Four years ago, the vertical farming startup Bowery opened what it called the first “post-organic” farm, growing pesticide-free leafy greens inside a warehouse in New Jersey. Now its products are in 850 stores, and the company just announced a new $300 million round of funding. Has indoor farming reached a tipping point?
The business model is feasible now, says venture capitalist Hans Tung, a managing partner at GGV Capital, one of the investors in the new round and an early investor in the startup. Lighting is one of the biggest expenses for indoor farming, but the cost of ultra-efficient LED lights has fallen steeply over the past decade. Automation has advanced enough that it’s cost-effective to do much of the work inside an indoor farm with robots. Software to manage complicated growing systems has also advanced. “A combination of software, hardware, and the price of key inputs [can] make it affordable,” he says. “Otherwise, it’s too expensive.”

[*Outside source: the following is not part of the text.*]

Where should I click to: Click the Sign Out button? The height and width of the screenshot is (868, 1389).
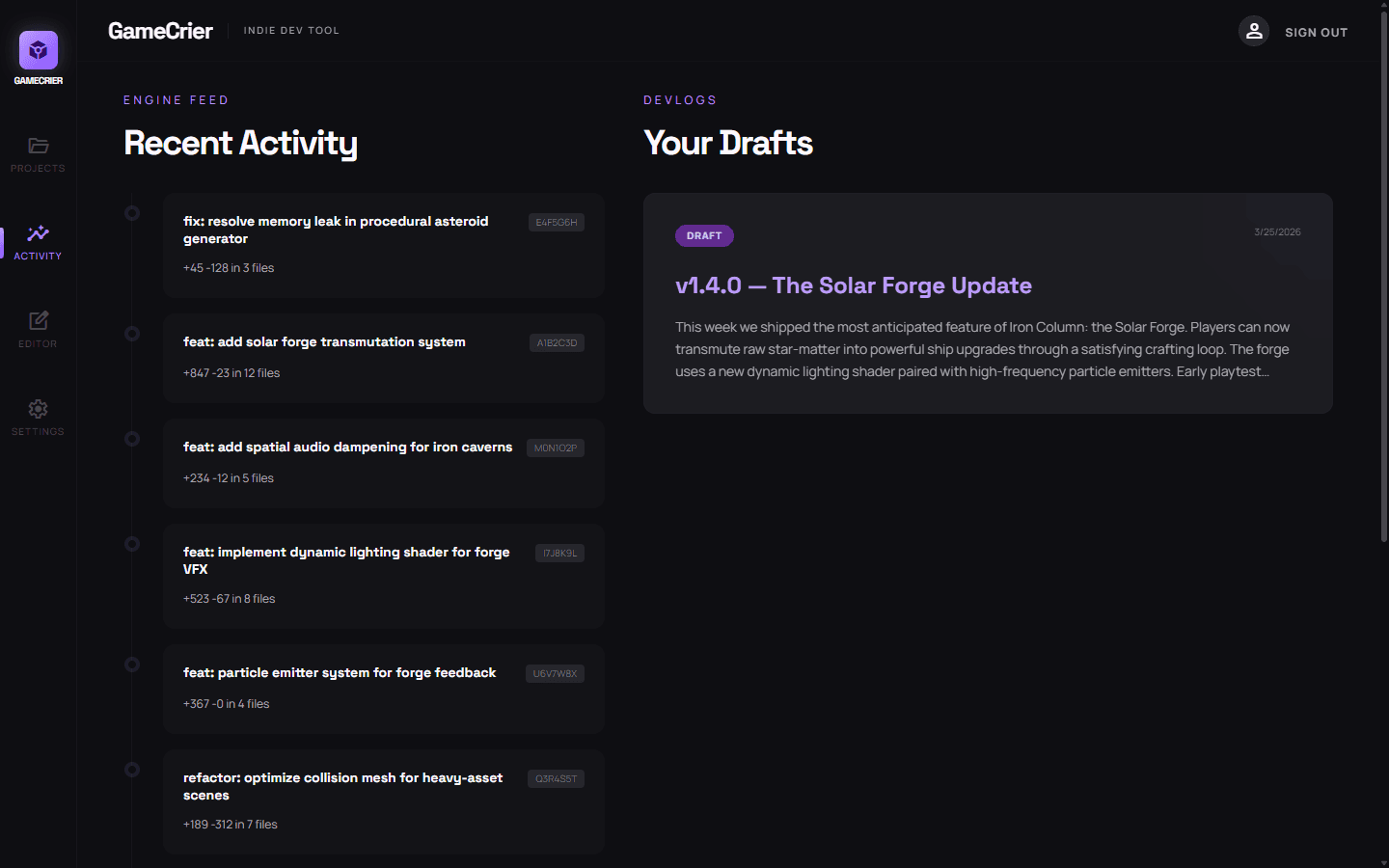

Growing food in a warehouse has some advantages over traditional agriculture. With crops in stacked trays or planted on vertical walls, many more plants can fit in the same footprint. LED lights tuned to shades of pink or purple help plants grow faster and can be tweaked to change the nutrition or taste. Because the plants are in a controlled environment, no pesticides are needed, and with no limitations from the seasons or weather, crops can grow year-round. Instead of growing greens in drought-prone states like California and Arizona and then shipping them to the East Coast, it’s possible to use a hydroponic system with 95% less water and deliver produce the same day it’s picked. (The system also has some disadvantages, including the energy needed for lights instead of sunshine, though it’s possible for indoor farms to use renewable electricity.)